Empathize before you Christianize

“Why did God let her die?” 

She looked at me, and my mouth went dry, lips firmly sealed together. Tears filled her eyes, but there was something more than that. There was anger. Anger and despair are intricately wrapped together in the gaze of this 12-year-old girl.

It was my fifth or sixth year as a camp counselor, and as silly as that job sounds, it bears more weight than many realize. Not only are you in charge of children’s physical wellbeing, but frequently they trust you with the emotional turmoil they don’t want to express at home. It is an important job, not to be taken lightly. And I had received training for times exactly like this, but suddenly it felt inadequate. Not just inadequate but wrong. How could I look at this little girl who had just lost her mother and say, “It’ll all be OK,” or “God is doing something good through this?”

As humans, we don’t like pain. It’s natural. We run as far and as fast as we can from the hurt we feel, like jerking our hand back from the searing stove top. Not just physically but emotionally. When someone is sad, our immediate reaction is to cheer them up. But the Bible is littered with lamentations. It is filled with promises that God is comforting us in our anguish. Psalm 34 tells us that “God is near to the brokenhearted.” In Matthew 5, we read, “Blessed are the poor in spirit for theirs is the kingdom of God.” There are indeed promises of God bringing hope out of terrible situations – and we praise Him for that. But before any of that, He comforts. 

Think about Job. When the three friends arrive at the home of a man who has lost everything amid his mourning, they start to theologize. They ask Job what choices he made that led to this tragedy. They tell him even his lamentations are a sin. 

And God rebukes them. 

If a person like Job entered one of our churches saying things like, “God has worn me out,” or “[God] has torn me in his wrath and hated me,” we would quickly spit out verses of God’s goodness and theologize away these statements. But maybe we shouldn’t. Perhaps we should listen to Paul when he says, “Weep with those who weep.”  

 In his mourning, Job questions God and his goodness. Not just that – Job was angry. Looking at the little girl who sat across from me, I saw that kind of anger. I saw the most profound hurt I’ve seen in the eyes of another human being. And I couldn’t speak. At that moment, I panicked, asking God to tell me what to say.

But he didn’t give me words. 

He didn’t give me a verse. 

I asked, and all God gave me was silence.

All I could do was cry with her. All I could do was hold her hand. I sat with her as she told me about her mom. How much she missed her. I can’t imagine the full extent of what she felt, but at that moment, I felt her heartbreak as if at least some tiny part of it was mine. 

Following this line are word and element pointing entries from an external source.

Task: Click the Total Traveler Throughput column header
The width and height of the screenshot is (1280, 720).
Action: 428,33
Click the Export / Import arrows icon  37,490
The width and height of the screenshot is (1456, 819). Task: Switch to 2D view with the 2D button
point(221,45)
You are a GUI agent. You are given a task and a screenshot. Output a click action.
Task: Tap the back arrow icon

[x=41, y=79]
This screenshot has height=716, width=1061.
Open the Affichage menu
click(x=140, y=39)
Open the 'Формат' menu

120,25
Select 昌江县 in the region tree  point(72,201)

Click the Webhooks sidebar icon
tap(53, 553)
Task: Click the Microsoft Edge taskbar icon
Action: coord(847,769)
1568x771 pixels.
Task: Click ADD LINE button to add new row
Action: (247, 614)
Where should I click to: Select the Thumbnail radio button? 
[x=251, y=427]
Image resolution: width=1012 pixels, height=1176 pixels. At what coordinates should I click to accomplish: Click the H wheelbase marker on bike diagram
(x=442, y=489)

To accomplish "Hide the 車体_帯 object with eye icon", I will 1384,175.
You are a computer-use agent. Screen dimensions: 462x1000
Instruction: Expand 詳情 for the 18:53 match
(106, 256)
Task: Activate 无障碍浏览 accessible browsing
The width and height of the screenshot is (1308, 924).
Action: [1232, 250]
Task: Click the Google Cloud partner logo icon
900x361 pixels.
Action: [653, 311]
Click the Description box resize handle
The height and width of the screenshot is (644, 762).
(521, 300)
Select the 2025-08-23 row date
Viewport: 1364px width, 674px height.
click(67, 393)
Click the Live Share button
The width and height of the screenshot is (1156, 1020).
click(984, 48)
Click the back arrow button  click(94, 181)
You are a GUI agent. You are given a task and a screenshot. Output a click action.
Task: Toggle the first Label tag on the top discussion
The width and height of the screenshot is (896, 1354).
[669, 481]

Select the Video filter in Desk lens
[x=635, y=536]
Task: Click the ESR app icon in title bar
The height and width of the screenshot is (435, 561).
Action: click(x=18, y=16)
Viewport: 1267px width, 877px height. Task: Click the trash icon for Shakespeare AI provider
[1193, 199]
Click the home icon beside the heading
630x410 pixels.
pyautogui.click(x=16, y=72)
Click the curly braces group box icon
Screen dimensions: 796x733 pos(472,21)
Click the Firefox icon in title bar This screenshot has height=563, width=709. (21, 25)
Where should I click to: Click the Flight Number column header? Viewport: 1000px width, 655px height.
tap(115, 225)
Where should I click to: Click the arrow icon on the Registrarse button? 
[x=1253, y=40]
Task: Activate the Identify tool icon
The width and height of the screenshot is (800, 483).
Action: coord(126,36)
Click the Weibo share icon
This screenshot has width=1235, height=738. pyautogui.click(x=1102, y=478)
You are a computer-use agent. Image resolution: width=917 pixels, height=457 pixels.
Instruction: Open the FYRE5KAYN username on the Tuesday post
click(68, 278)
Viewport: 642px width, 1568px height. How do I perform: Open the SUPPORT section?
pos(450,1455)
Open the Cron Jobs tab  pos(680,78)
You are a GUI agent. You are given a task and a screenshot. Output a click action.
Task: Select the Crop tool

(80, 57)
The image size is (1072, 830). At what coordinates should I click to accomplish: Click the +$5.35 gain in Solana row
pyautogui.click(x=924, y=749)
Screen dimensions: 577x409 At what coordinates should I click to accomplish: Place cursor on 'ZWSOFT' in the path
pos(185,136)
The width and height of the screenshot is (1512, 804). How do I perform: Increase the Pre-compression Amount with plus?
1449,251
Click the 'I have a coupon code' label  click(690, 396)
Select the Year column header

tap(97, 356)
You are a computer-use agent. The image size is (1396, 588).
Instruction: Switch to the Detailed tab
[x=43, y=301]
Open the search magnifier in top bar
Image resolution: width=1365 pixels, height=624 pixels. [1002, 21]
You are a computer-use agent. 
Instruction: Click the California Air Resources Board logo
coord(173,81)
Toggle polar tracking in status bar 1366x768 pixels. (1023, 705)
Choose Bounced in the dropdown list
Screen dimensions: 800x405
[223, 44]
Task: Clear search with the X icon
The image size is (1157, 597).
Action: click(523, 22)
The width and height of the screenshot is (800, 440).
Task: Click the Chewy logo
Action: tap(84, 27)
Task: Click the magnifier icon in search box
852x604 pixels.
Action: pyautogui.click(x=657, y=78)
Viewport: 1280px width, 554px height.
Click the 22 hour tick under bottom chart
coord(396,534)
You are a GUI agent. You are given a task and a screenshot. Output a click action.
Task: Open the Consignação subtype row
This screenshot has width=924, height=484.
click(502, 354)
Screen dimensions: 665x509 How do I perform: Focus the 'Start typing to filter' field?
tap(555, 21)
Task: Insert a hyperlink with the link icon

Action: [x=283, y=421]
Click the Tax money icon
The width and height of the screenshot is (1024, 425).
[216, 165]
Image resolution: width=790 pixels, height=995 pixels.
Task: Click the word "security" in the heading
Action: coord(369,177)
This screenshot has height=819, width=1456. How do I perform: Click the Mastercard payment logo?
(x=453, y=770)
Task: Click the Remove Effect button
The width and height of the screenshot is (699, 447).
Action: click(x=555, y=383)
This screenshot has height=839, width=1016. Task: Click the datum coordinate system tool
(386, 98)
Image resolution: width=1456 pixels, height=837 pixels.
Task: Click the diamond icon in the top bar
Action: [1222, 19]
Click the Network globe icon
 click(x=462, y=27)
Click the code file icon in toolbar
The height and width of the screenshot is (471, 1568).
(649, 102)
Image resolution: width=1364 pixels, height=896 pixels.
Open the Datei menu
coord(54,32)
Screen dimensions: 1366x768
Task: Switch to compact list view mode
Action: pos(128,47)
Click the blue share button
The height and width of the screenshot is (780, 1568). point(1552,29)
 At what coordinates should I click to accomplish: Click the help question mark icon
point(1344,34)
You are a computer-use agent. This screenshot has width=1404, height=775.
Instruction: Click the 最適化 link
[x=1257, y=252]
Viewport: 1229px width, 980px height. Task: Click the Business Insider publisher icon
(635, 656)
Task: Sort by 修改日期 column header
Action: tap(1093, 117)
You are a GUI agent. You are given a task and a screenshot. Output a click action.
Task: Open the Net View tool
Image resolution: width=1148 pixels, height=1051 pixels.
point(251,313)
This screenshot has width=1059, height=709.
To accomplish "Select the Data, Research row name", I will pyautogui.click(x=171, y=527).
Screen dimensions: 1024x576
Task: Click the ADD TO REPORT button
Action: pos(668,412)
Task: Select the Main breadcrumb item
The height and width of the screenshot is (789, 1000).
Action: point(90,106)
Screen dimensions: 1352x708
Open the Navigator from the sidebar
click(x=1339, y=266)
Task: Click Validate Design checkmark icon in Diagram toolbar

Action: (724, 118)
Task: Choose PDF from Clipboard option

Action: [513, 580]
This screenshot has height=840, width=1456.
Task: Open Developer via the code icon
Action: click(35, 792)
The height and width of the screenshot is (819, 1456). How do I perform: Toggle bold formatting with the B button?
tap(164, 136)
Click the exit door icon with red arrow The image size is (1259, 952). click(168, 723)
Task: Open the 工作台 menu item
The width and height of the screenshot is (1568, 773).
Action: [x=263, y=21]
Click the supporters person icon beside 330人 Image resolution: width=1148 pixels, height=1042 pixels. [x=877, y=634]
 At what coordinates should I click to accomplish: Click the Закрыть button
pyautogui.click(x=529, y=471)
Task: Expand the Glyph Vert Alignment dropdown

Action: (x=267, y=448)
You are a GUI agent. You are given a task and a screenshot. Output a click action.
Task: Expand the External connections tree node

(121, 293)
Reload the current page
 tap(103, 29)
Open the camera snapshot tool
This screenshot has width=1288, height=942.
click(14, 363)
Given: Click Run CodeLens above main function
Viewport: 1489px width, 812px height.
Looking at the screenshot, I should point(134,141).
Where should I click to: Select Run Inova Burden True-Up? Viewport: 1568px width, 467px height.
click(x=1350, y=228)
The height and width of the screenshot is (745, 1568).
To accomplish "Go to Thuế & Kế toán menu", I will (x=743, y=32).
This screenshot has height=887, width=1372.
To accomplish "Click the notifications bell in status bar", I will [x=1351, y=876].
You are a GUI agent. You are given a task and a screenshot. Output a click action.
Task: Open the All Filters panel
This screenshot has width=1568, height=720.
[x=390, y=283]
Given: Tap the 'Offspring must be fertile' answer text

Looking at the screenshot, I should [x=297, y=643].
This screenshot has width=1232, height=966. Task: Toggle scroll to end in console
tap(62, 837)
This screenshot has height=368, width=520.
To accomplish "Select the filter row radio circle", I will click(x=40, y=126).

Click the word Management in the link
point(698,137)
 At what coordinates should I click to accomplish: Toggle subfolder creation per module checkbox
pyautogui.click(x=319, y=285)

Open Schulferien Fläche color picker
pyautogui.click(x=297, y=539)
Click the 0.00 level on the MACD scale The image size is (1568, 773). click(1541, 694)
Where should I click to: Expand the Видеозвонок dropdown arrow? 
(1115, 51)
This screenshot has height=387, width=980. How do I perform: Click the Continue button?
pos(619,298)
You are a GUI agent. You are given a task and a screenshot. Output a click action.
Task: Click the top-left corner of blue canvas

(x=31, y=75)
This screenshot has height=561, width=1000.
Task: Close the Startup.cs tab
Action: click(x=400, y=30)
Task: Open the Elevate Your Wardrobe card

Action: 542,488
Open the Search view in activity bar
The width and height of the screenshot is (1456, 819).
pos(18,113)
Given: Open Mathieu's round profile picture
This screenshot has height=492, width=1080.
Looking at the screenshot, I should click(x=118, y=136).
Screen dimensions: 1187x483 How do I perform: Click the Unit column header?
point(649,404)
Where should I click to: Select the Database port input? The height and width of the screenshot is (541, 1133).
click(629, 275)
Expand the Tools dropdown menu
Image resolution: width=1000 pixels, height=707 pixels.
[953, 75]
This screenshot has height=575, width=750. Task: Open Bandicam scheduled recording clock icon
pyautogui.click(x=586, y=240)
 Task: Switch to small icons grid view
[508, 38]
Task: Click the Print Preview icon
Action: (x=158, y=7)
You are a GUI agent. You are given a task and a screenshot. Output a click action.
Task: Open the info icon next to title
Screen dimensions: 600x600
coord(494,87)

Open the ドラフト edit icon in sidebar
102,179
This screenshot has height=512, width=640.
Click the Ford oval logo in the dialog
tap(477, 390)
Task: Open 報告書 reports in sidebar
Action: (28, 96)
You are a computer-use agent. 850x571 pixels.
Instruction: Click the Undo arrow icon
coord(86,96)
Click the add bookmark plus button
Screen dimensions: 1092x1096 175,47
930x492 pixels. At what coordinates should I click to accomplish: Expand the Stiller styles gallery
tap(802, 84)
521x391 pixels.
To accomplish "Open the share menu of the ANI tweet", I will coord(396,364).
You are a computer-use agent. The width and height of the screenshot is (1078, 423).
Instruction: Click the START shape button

Years later, I think God didn’t give me a verse or word of encouragement for a reason. When I told the story later, a mentor of mine said, “Kaity – I think that at that moment, you weren’t supposed to say anything. You showed her the comfort of God rather than just telling her about it.” What she needed was someone to sit with her. Someone to weep with her. She needed to feel the comfort of God here and now, not hear a generalization of what God will do one day or the good that will one day come out of this. She needed someone to empathize with before they Christianized.